Physiological Genomics. Jan, 2012 | Pubmed ID: 22274565
Our laboratory has previously reported significant increases of the proinflammatory cytokine TNF-α in male hearts secondary to a sustained volume overload. These elevated levels of TNF-α are accompanied by left ventricular (LV) dilatation and cardiac dysfunction. In contrast, estrogen has been shown to protect against this adverse cardiac remodeling in both female and male rats. The purpose of this study was to determine whether estrogen has an effect on inflammation-related genes that contribute to this estrogen-mediated cardioprotection.
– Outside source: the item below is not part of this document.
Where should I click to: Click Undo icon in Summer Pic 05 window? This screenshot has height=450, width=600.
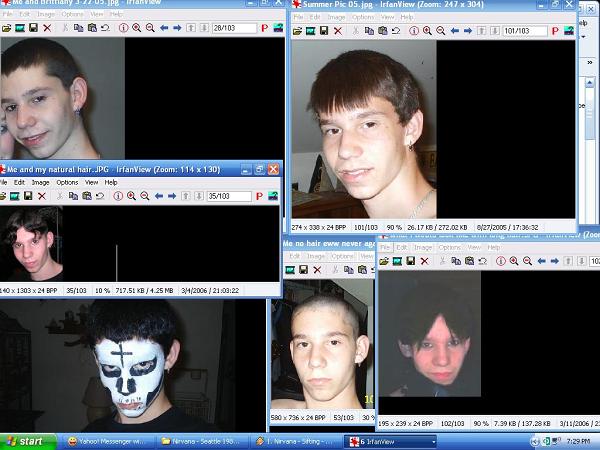pyautogui.click(x=396, y=31)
Myocardial volume overload was induced by aortocaval fistula in 8 week old male Sprague Dawley rats (N=30) and genes of interest were identified using an inflammatory PCR array in Sham, Fistula, and Fistula + Estrogen treated (0.02 mg/kg per day beginning two-weeks prior to fistula) groups. A total of 55 inflammatory genes which were modified (≥ 2-fold change) at three days post-fistula was reduced to 20 genes by estrogen treatment, whereas 13 genes were comparably modulated in both fistula groups. The most notable were: TNF-α, which was downregulated by estrogen; and the TNF-α receptors, which were differentially regulated by estrogen. Specific genes related to arachidonic acid metabolism were downregulated by estrogen, including cyclooxygenase-1 and -2. Finally, gene expression for the β1 integrin cell adhesion subunit was significantly upregulated in the LV of estrogen treated animals. Protein levels reflected the changes observed at the gene level. These data suggest that estrogen provides its cardioprotective effects, at least in part, via genomic modulation of numerous inflammation-related genes.